EDS
has filed its submission on the Urban Development Bill. The
Bill is a companion piece to last year’s Kāinga Ora –
Homes and Communities Act, which established Kāinga Ora as
a government developer and landlord. What the Urban
Development Bill now seeks to do is to position this entity
as an urban development authority and endow it with a suite
of powers to enable it to undertake urban development at
pace and scale. These powers are
significant and wide ranging, with the most notable of them
including the ability to compulsorily acquire land and to
override or alter the operation of the RMA in “specified
development projects”. While the desire to supply more
housing is a driving force behind the Bill, it has much
wider application – to urban renewal projects
generally. “Previous proposals for an
urban development authority have been very concerning from
an environmental perspective,” said senior researcher, Dr
Greg Severinsen. “While it is
heartening to see some of the more egregious aspects that we
have identified in the past partly addressed in the current
Bill there are still significant
concerns. “In particular, the Bill
includes powers for ‘development plans’ to override
provisions in regional plans and regional policy statements,
which contain key protections for the natural environment
– many of which are equally relevant in urban areas.

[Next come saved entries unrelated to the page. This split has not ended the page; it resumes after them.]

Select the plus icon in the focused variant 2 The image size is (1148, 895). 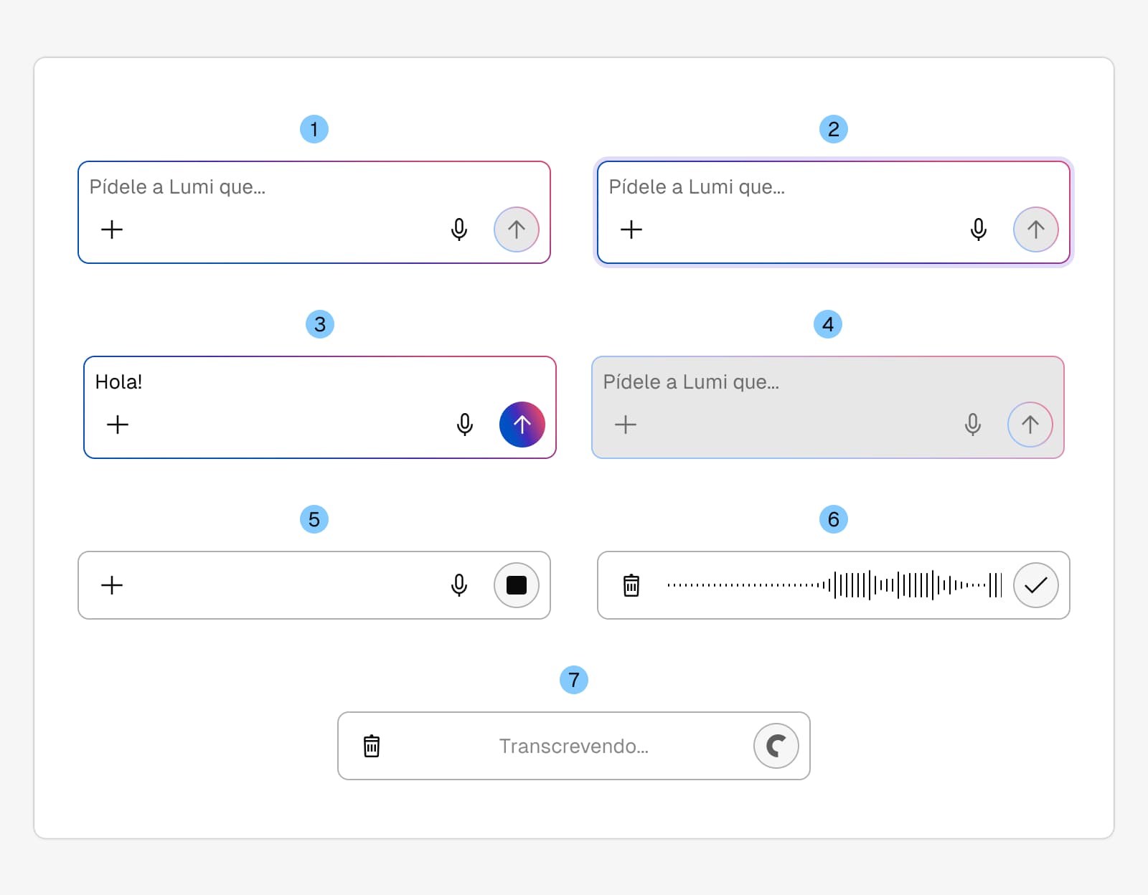click(x=631, y=229)
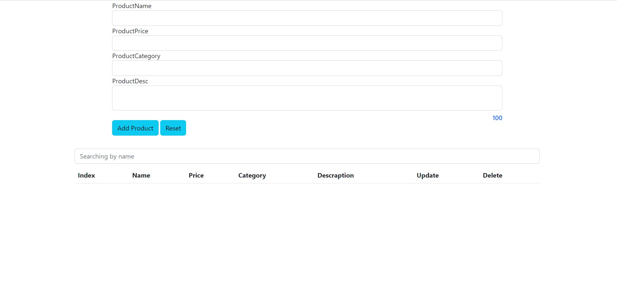Click the Add Product button
The image size is (617, 288).
(x=135, y=128)
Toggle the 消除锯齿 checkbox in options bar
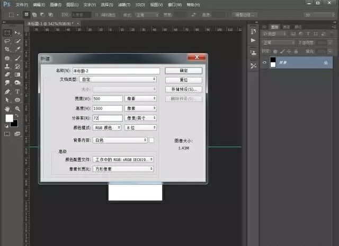This screenshot has width=339, height=246. coord(95,15)
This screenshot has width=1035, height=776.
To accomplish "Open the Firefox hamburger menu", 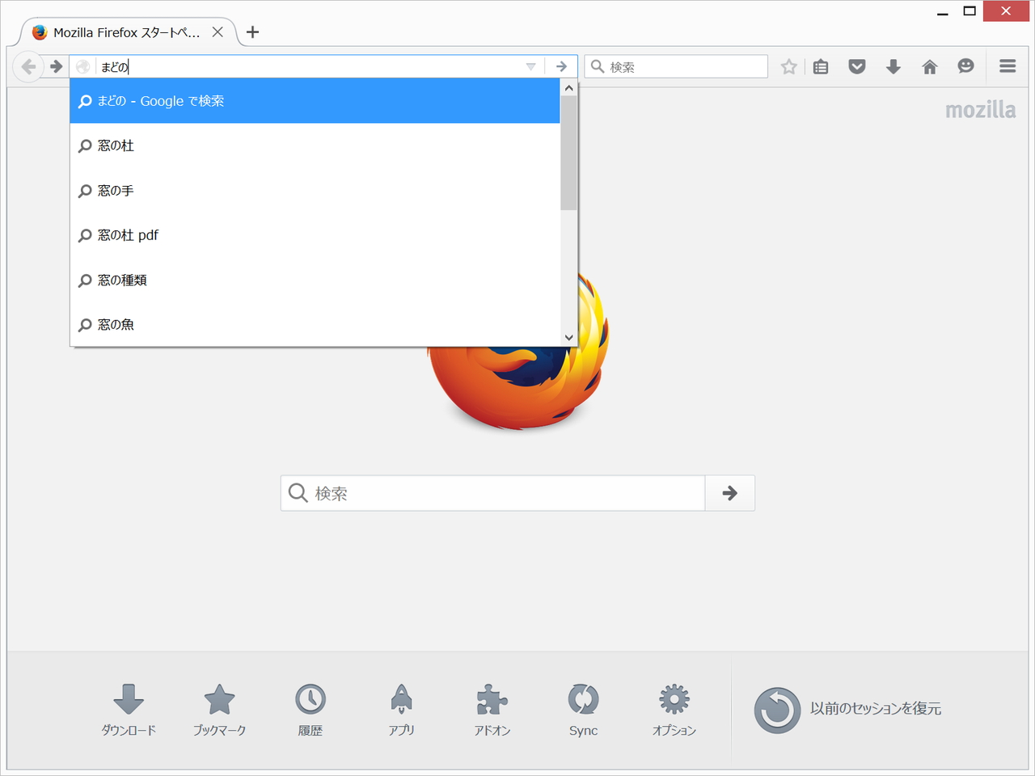I will pos(1007,66).
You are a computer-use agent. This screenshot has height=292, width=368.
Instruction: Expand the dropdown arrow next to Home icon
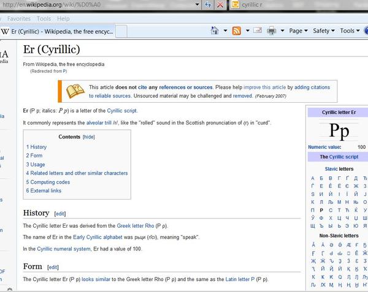coord(225,31)

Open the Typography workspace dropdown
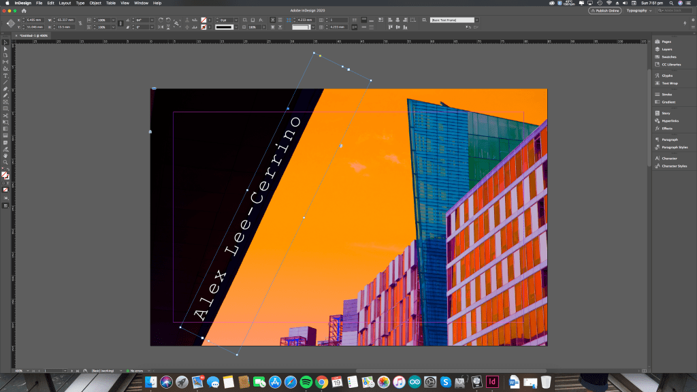pos(640,11)
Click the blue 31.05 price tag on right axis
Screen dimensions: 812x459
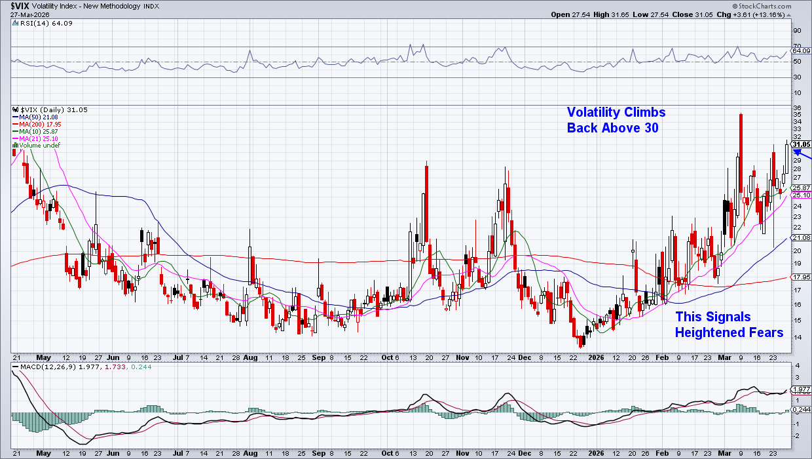tap(800, 144)
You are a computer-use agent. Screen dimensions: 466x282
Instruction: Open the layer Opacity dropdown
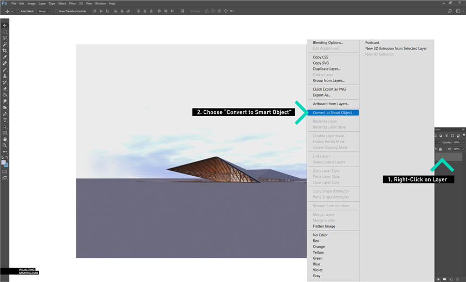(x=462, y=142)
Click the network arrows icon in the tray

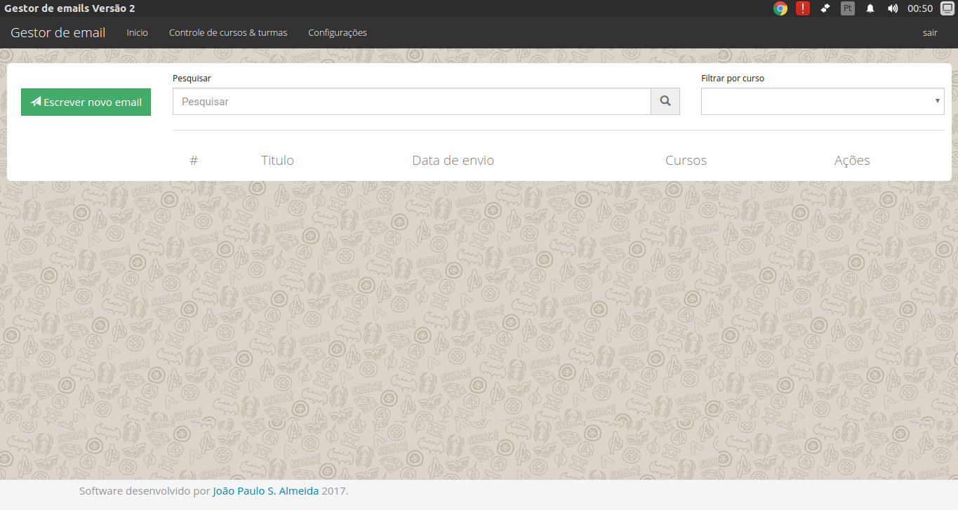(825, 9)
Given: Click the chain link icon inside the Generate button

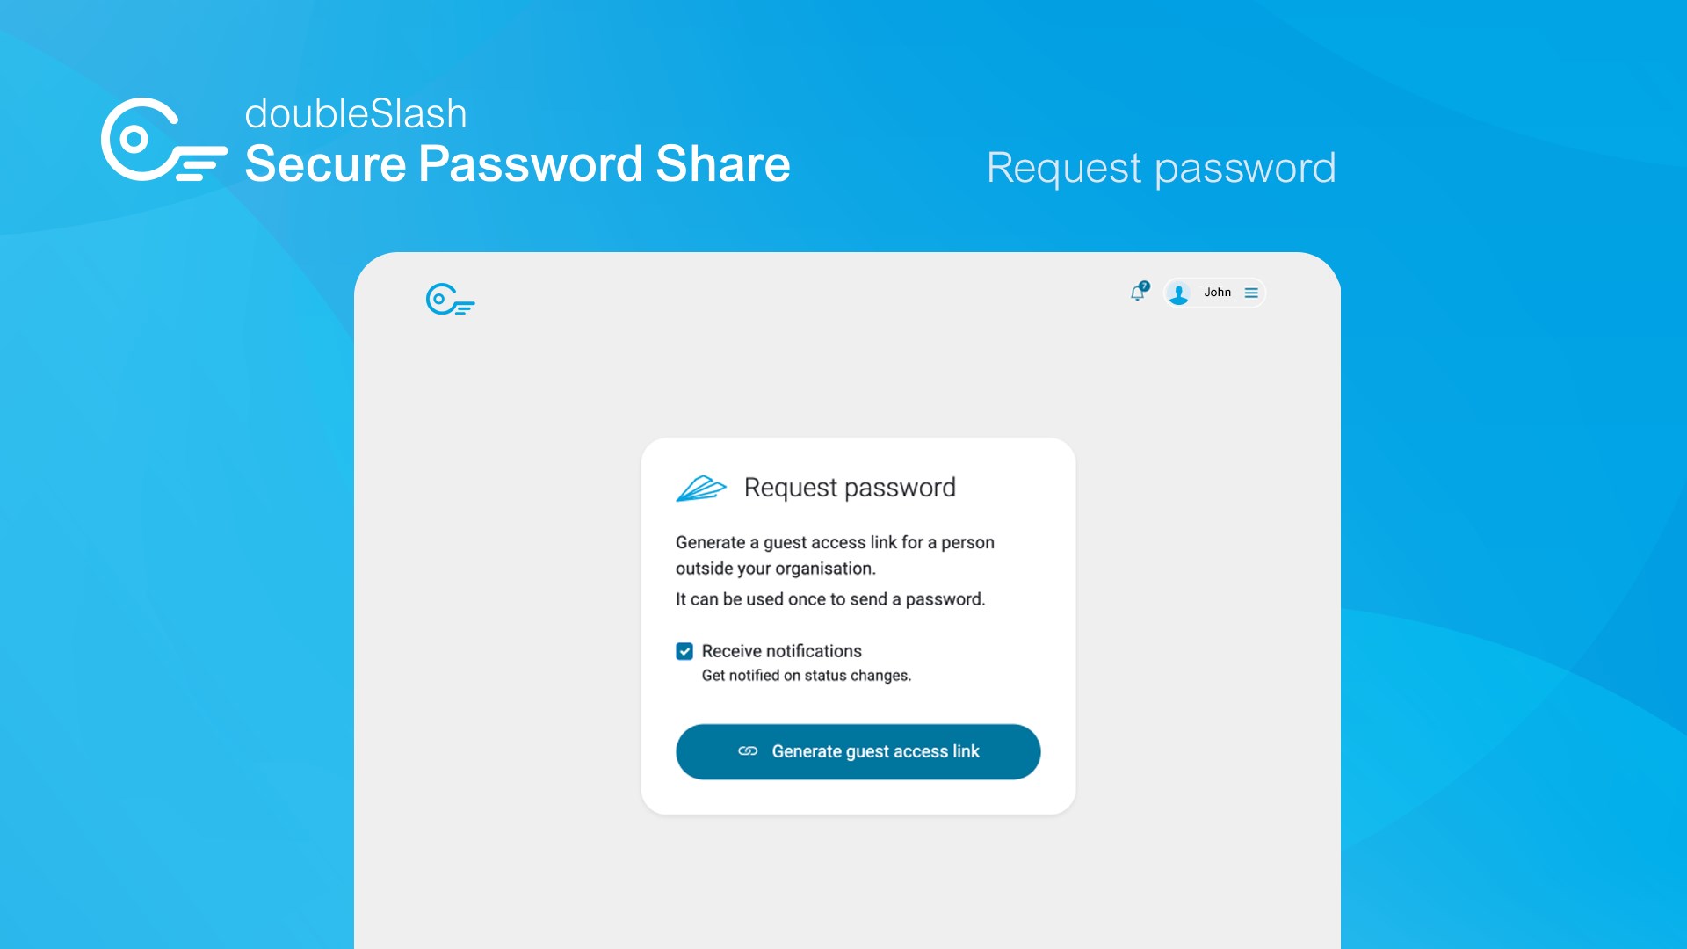Looking at the screenshot, I should tap(748, 751).
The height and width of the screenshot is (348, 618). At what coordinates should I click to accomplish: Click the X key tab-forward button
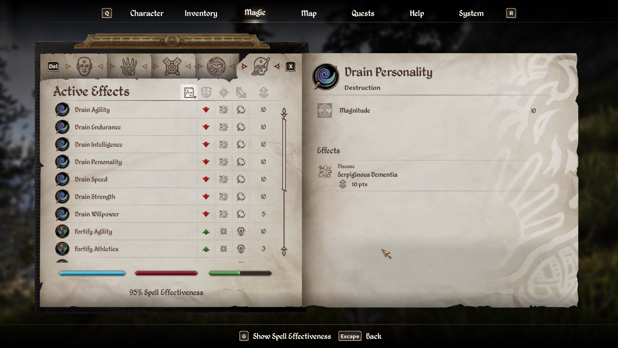291,66
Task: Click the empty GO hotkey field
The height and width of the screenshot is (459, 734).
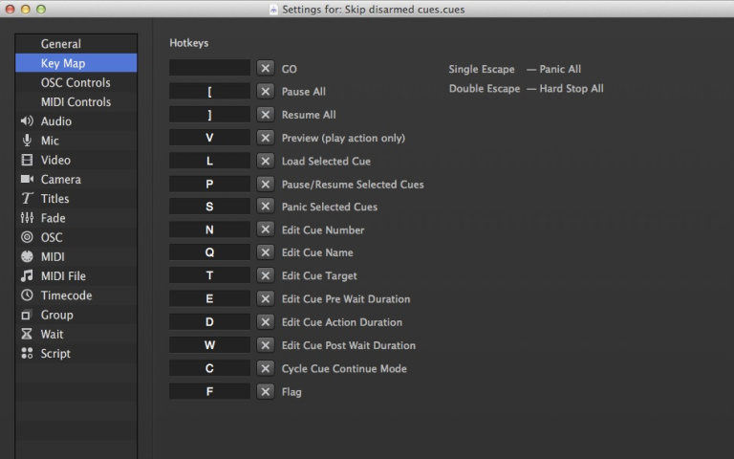Action: [x=209, y=69]
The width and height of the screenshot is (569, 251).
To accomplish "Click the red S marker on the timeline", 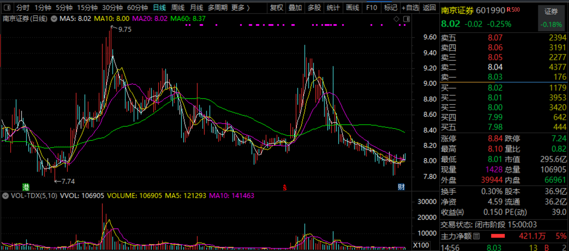I will [285, 187].
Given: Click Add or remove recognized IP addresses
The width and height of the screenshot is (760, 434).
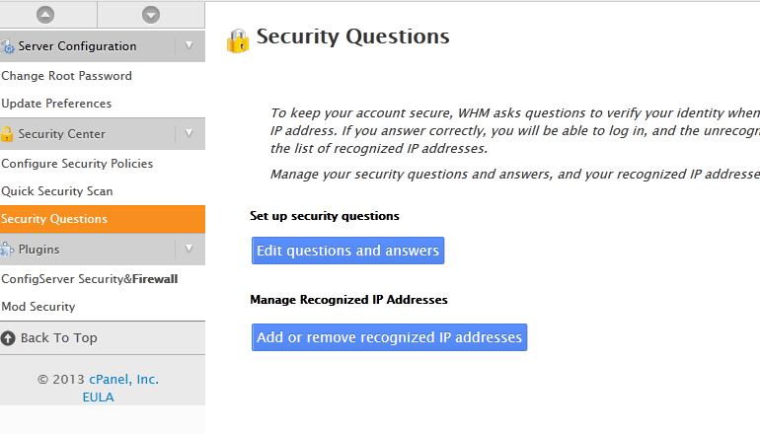Looking at the screenshot, I should point(389,337).

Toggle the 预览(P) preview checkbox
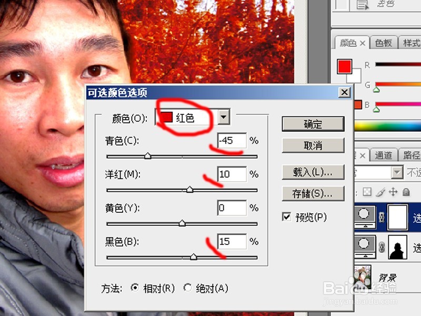pyautogui.click(x=285, y=216)
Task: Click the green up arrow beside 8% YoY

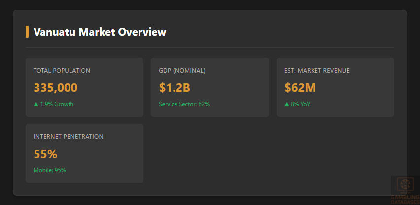Action: [287, 104]
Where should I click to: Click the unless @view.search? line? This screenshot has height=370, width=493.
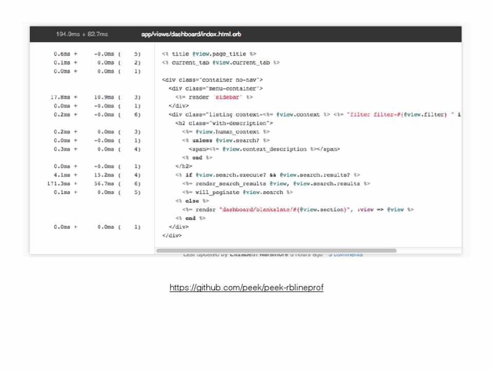pos(225,140)
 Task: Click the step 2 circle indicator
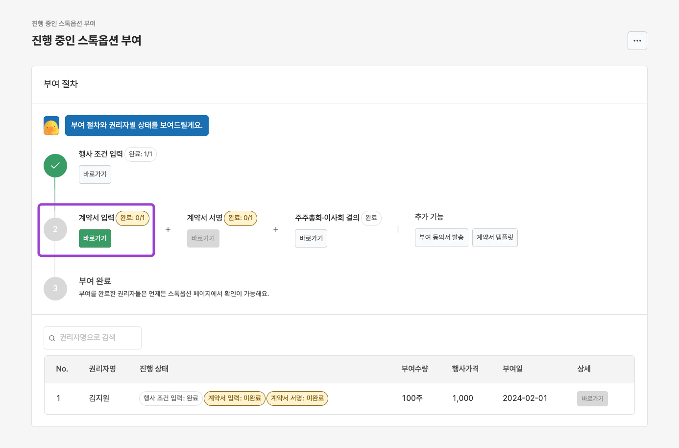pos(55,229)
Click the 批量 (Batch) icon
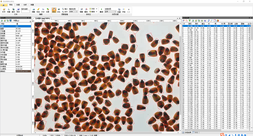 click(x=119, y=10)
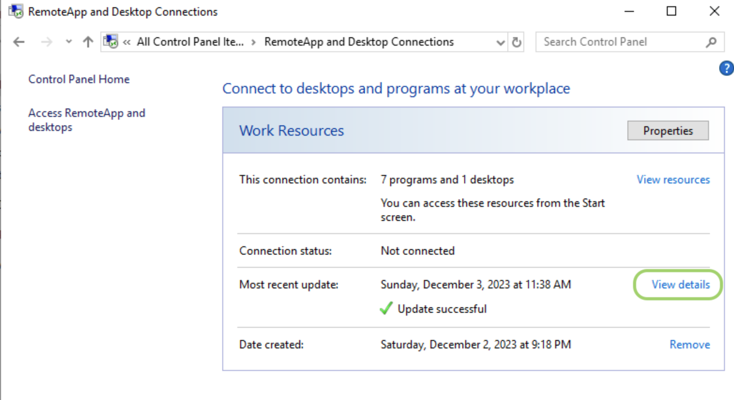Click the search magnifier icon
Image resolution: width=734 pixels, height=400 pixels.
pos(711,42)
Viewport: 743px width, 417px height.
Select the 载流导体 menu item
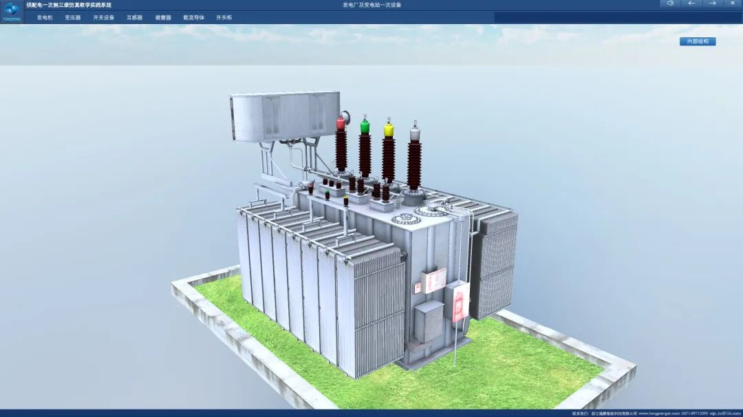(193, 17)
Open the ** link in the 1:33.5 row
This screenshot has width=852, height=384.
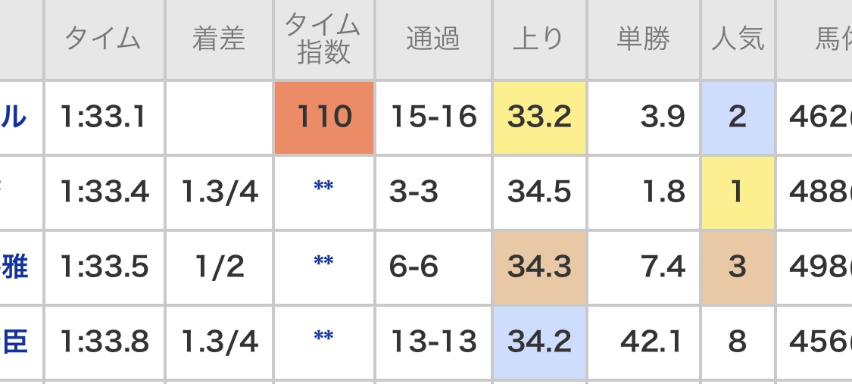coord(323,263)
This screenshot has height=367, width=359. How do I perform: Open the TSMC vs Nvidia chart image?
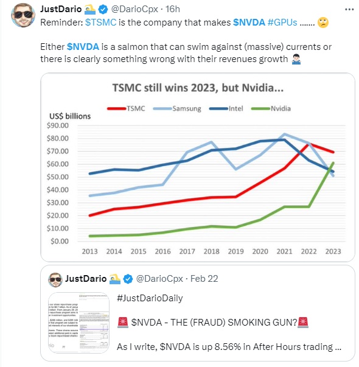198,167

Kāinga Ora would also be empowered, prior to a development
plan being made operative, to intervene to alter consent
conditions decided by a regional council. This is despite
the agency not having environmental functions, mandate, or
expertise. At the same time, regional councils would be
largely sidelined from the planning
process. “Furthermore, while the purpose
and principles of the RMA certainly look like they are
safeguarded in the high level principles of the Bill, that
goes out the window when it comes to consenting. When making
decisions, a consent authority is specifically instructed to
give more weight to a project’s objectives, which could
include a wide range of development-focused matters that are
left open ended by the Bill. “The
approach to national direction under the RMA is also
confusing. Decision-makers would have to ensure a
development plan is “not inconsistent” with national
policy statements, whereas under the RMA plan-makers have a
stronger and more active obligation to “give effect” to
them. The reason for this difference is unclear, and its
potential impact is uncertain, but it leads us to wonder
whether hard fought progress on issues like freshwater and
biodiversity are now being seen as less important in and
around cities. “While we make a number of
other points in our submission, overall we note a real risk
that the legitimate quest for urban expansion, housing
supply and the cutting of red tape is seeing us throw the
baby out with the bathwater. Environmental protections
should not be treated as planning constraints or obstacles
to be overcome. “This legislation,
while it has some merit, really needs to be more tightly
focused on the real issues. Dealing with nimbyism, amenity
concerns and the coordination of land supply with
infrastructure funding should be the focus. We need faster
development of housing, but at the same time we need to
create urban environments that work in harmony with, not
override, the natural environment. Communities need to be
liveable. “We also have to keep in mind
the need for deeper reform of the resource management
system. The Urban Development Bill is nearly 200 pages long,
is riddled with a maze of cross-references to other
legislation, poses many questions that no doubt will require
extensive litigation to resolve, and would introduce another
layer of complexity to a system already crying out for
simplicity and accessibility. The lawyers will have a field
day. While the Bill can certainly be
improved in a number of ways, in the medium-term we have got
to be looking for a more fundamental fix to our resource
management challenges,” concluded Dr
Severinsen.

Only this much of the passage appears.